La bérézina professionnelle et sociale des personnes devant vivre avec un trouble bipolaire. Rétablissement clinique et rétablissement fonctionnel social dans le trouble bipolaire : le grand GAP (Edito juin 2019)



Côtoyer mes pairs a mis en lumière bien des processus que je ne pensais inhérents qu’à moi-même : la bérézina professionnelle et sociale.
Savez-vous que je rencontre des médecins, avocats, ingénieurs, infirmiers et anciens élèves infirmiers, aides-soignants, éducateurs PJJ, physiciennes, pasteur, ex de la finance, informaticiens, anciens chefs d’entreprise, journalistes…  avec ce point commun pour un certain nombre d'entre eux : la maladie bipolaire les a exclus du monde professionnel (après 15-20 ans en général, ou parfois les a privés de finir leurs études) pour les laisser au bord du précipice de l’exclusion sociale.

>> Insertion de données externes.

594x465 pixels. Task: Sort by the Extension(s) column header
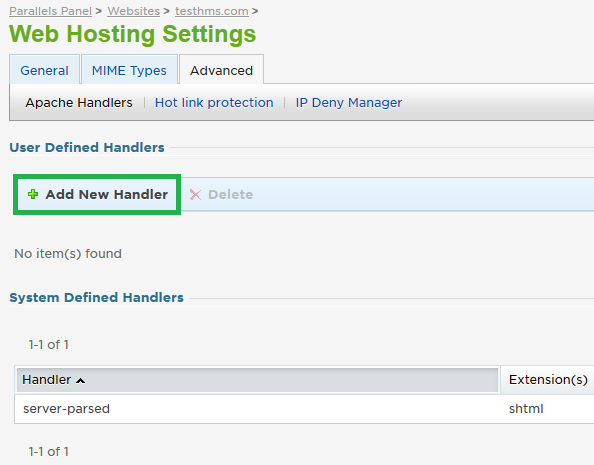tap(548, 379)
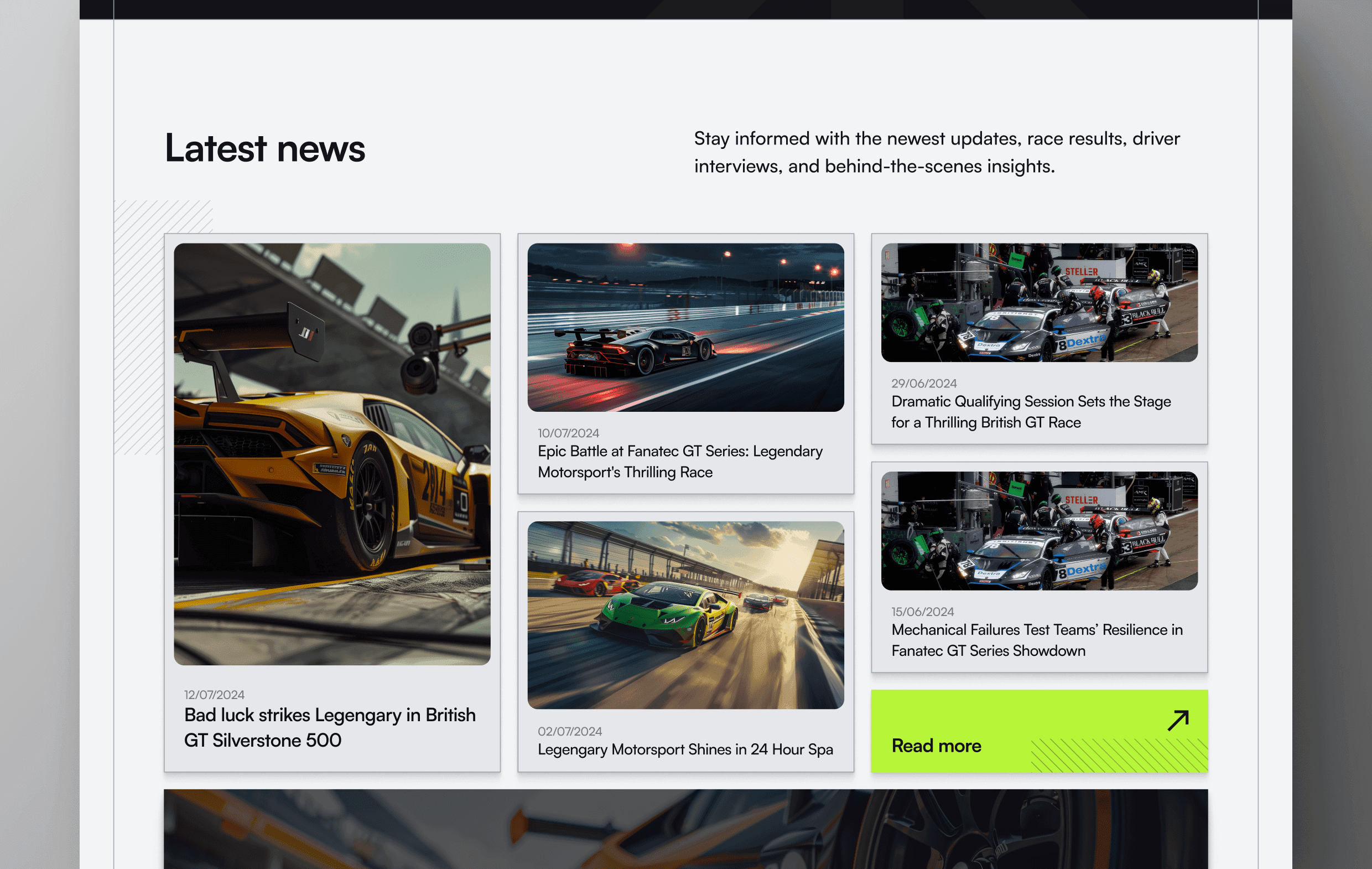Open 'Bad luck strikes Legengary' headline
Screen dimensions: 1372x869
(329, 727)
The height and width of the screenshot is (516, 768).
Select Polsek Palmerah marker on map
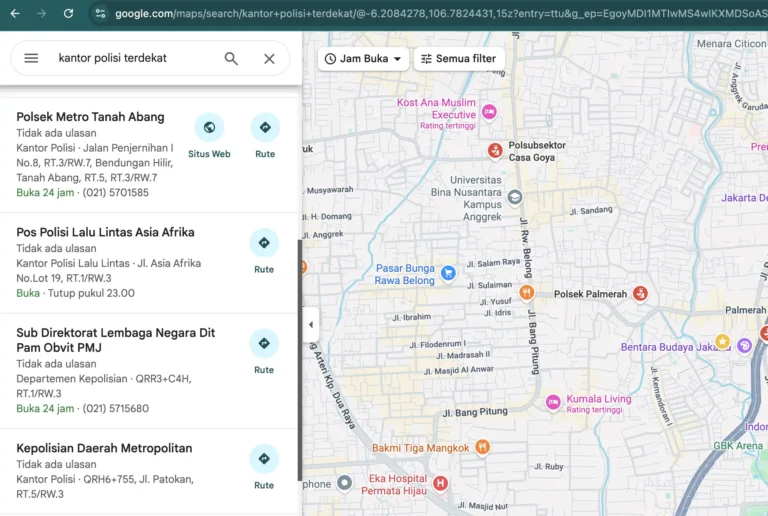pyautogui.click(x=640, y=293)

La maladie bipolaire a fait exploser en plein vol leurs plans et leurs rêves, pourtant parfois soigneusement élaborés pendant des années de labeur (études longues et sélectives).
Peut-on imaginer un double exempt de troubles qui aurait réussi, là où eux ont échoué ? ou plutôt est-ce leur double Dostoïevskien qui les a menés au fiasco ?   
C’est frappant de nous voir, avec nos handicaps quasi invisibles, disserter dans un café en pleine journée, pendant que nos semblables dotés des mêmes diplômes ou/et capacités/compétences les exercent tout naturellement et gagnent leur vie grâce à ce sacré Graal qu'est devenu à nos yeux un salaire !!  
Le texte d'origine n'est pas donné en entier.